Devices and Runtimes

The tools can be used to benchmark a model across a variety of runtimes and devices, as long as the device is available and the device/runtime combination is supported.

Available Devices

The tools support benchmarking on both locally installed devices (including x86 CPUs / NVIDIA GPUs).

If you are using a remote machine, it must:

  • turned on
  • be available via SSH
  • include the target device
  • have miniconda, python>=3.8, and docker>=20.10 installed

When you call turnkey CLI or benchmark_files(), the following actions are performed on your behalf:

  1. Perform a build, which exports all models from the script to ONNX and prepares for benchmarking.
  2. Set up the benchmarking environment by loading a container and/or setting up a conda environment.
  3. Run the benchmarks.

Arguments

The following arguments are used to configure turnkey and the APIs to target a specific device and runtime:

Devices

Specify a device type that will be used for benchmarking.

Usage:

  • turnkey benchmark INPUT_FILES --device TYPE
    • Benchmark the model(s) in INPUT_FILES on a locally installed device of type TYPE (eg, a locally installed Nvidia device).

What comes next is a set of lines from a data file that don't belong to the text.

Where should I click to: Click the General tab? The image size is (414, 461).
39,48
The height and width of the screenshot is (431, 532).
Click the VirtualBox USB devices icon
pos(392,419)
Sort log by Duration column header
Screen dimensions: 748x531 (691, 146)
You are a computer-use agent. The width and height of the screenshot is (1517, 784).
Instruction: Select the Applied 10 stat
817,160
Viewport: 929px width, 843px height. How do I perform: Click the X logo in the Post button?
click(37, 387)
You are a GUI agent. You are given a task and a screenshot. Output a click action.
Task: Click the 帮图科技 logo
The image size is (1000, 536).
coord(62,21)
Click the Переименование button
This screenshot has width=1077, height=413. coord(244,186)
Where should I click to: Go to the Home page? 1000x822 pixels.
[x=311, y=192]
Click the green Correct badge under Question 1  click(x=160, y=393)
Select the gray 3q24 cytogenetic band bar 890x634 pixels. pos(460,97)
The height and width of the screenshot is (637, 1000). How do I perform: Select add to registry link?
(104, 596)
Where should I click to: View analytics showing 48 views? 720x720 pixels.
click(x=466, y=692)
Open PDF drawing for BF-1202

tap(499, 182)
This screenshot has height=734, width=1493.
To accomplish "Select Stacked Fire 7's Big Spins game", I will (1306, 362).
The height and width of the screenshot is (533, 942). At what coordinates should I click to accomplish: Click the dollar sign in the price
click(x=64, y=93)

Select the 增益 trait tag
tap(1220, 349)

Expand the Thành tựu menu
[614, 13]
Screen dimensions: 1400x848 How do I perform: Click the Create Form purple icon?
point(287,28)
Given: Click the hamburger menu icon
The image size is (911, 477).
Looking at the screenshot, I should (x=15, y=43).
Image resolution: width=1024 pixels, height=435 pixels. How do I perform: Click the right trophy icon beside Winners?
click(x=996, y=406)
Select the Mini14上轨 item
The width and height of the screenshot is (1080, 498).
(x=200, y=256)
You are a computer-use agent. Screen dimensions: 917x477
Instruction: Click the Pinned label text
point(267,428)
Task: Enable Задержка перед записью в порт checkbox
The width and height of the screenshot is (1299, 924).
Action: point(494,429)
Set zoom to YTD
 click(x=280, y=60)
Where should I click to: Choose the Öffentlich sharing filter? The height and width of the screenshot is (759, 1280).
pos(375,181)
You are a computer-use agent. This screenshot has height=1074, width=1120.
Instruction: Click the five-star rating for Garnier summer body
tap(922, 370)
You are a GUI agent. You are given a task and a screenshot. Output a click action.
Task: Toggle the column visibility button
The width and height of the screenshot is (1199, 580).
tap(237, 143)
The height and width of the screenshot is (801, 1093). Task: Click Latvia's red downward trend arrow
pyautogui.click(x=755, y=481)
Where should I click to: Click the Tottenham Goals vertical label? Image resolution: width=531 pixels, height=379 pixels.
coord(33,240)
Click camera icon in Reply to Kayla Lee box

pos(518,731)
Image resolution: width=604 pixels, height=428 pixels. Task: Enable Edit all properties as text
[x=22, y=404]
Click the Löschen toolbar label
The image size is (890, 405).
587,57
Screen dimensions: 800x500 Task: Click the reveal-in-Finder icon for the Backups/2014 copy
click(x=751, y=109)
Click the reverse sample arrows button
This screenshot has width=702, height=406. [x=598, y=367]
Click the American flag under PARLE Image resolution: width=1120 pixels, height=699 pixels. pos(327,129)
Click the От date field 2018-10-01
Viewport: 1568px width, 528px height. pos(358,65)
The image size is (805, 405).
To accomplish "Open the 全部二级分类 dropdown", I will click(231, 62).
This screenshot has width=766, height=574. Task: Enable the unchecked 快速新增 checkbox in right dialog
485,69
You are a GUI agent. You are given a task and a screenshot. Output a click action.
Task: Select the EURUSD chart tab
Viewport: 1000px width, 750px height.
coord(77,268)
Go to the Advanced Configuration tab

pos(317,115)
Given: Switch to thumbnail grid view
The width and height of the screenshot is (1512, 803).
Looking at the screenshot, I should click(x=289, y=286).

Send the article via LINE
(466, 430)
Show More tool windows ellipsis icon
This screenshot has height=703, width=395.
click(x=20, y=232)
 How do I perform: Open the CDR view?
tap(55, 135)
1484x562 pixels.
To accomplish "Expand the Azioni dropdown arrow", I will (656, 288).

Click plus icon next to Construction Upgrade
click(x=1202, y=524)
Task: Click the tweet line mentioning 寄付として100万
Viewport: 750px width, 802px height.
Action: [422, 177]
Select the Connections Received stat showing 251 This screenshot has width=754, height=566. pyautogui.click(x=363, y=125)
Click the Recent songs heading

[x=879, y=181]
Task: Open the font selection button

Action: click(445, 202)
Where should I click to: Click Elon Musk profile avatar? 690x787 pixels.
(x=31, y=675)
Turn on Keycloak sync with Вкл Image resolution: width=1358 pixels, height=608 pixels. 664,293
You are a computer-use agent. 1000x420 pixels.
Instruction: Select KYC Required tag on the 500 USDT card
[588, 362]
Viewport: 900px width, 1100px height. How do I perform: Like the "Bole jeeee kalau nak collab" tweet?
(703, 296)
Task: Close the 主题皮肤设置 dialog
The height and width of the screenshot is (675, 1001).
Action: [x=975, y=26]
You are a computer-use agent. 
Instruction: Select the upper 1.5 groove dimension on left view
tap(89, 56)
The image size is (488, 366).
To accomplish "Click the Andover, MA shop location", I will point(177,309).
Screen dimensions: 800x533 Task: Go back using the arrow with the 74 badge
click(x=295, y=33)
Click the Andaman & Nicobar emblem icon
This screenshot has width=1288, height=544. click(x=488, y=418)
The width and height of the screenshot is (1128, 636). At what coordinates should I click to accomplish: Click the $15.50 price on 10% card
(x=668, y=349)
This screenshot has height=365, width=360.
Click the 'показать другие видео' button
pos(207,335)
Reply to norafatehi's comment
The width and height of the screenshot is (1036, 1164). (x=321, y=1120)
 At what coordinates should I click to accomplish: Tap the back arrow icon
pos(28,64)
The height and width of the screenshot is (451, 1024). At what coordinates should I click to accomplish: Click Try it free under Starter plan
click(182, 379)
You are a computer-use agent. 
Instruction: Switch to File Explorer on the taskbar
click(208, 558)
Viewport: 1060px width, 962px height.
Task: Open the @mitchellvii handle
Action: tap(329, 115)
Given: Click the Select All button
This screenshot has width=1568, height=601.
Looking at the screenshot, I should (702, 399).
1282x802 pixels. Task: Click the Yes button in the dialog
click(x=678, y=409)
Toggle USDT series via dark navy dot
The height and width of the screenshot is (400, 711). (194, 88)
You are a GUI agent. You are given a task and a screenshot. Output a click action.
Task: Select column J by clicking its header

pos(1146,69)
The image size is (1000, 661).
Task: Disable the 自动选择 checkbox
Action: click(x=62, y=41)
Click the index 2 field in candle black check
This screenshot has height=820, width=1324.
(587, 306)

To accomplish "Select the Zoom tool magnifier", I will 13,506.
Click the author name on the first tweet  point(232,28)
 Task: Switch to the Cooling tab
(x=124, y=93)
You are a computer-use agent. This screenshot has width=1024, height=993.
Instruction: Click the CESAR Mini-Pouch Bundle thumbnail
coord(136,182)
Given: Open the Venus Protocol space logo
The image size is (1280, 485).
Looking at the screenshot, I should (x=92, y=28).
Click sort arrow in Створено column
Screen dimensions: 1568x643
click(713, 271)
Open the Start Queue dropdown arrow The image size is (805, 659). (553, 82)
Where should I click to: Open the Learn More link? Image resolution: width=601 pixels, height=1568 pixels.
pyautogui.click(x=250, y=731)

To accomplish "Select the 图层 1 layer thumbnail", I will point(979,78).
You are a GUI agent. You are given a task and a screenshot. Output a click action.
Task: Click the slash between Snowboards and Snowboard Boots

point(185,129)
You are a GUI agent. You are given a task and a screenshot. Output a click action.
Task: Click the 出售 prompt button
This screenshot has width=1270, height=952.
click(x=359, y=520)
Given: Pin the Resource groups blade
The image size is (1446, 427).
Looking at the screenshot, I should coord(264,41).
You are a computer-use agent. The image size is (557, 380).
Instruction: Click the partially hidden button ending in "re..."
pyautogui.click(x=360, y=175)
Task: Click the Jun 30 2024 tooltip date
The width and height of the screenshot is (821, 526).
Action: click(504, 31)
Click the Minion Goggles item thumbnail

Valid values of TYPE include:

  • x86 (default): Intel and AMD x86 CPUs.
  • nvidia: Nvidia GPUs.

Note: The tools are flexible with respect to which specific devices can be used, as long as they meet the requirements in the Devices and Runtimes table.

  • The turnkey CLI will simply use whatever device, of the given TYPE, is available on the machine.
  • For example, if you specify --device nvidia on a machine with an Nvidia A100 40GB installed, then the tools will use that Nvidia A100 40GB device.

Also available as API arguments:

  • benchmark_files(device=...)

For a detailed example, see the CLI Nvidia tutorial.

Runtimes

Indicates which software runtime should be used for the benchmark (e.g., ONNX Runtime vs. Torch eager execution for a CPU benchmark).

Usage:

  • turnkey benchmark INPUT_FILES --runtime SW

Each device type has its own default runtime, as indicated below.

  • Valid runtimes for x86 device
    • ort: ONNX Runtime (default).
    • torch-eager: PyTorch eager execution.
    • torch-compiled: PyTorch 2.x-style compiled graph execution using TorchInductor.
  • Valid runtimes for nvidia device
    • trt: Nvidia TensorRT (default).

This feature is also be available as an API argument:

  • benchmark_files(runtime=[...])

Note: Inputs to torch-eager and torch-compiled are not downcasted to FP16 by default. You must perform your own downcast or quantization of inputs if needed for apples-to-apples comparisons with other runtimes.

Additional Commands and Options

turnkey and the APIs provide a variety of additional commands and options for users.

The default usage of turnkey is to directly provide it with a python script, for example turnkey example.py --device x86. However, turnkey also supports the usage turnkey COMMAND, to accomplish some additional tasks.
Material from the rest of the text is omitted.